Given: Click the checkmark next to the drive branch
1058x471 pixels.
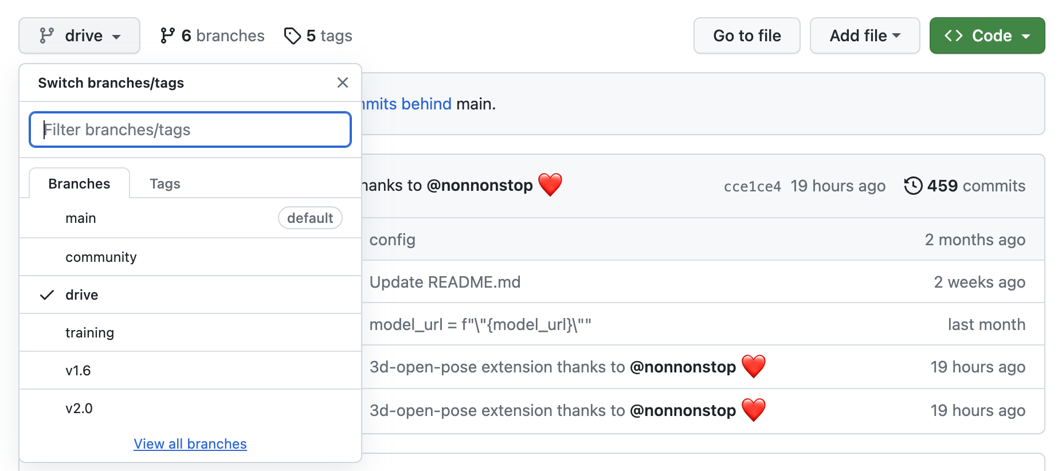Looking at the screenshot, I should click(47, 295).
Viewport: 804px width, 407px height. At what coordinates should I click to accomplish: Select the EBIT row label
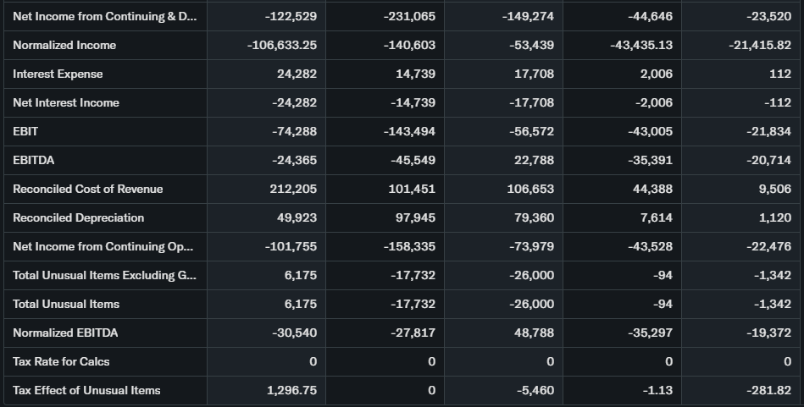[25, 131]
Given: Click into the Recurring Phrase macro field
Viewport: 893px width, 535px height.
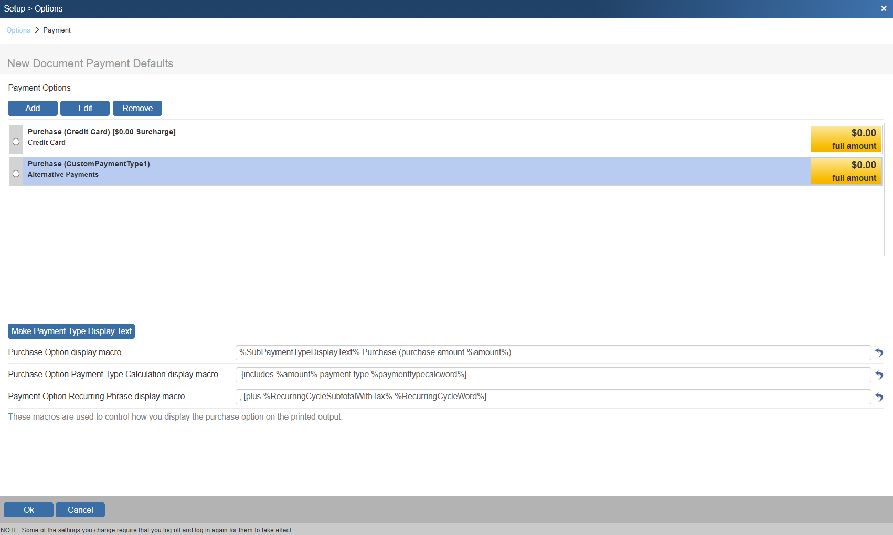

---

- **WHAT TO DO**
Rewrite every line of the records, substituting "Window" for each "Viewport" and keeping everything else the same. Omit the pictures.

- **RESULT FOR THIS EXERCISE**
Given: Click the checkmark next to the drive branch
1058x471 pixels.
Looking at the screenshot, I should click(47, 295).
Window: 804px width, 407px height. At what coordinates should I click to accomplish: Select the EBIT row label
[25, 131]
Given: Click into the Recurring Phrase macro field
Window: 893px width, 535px height.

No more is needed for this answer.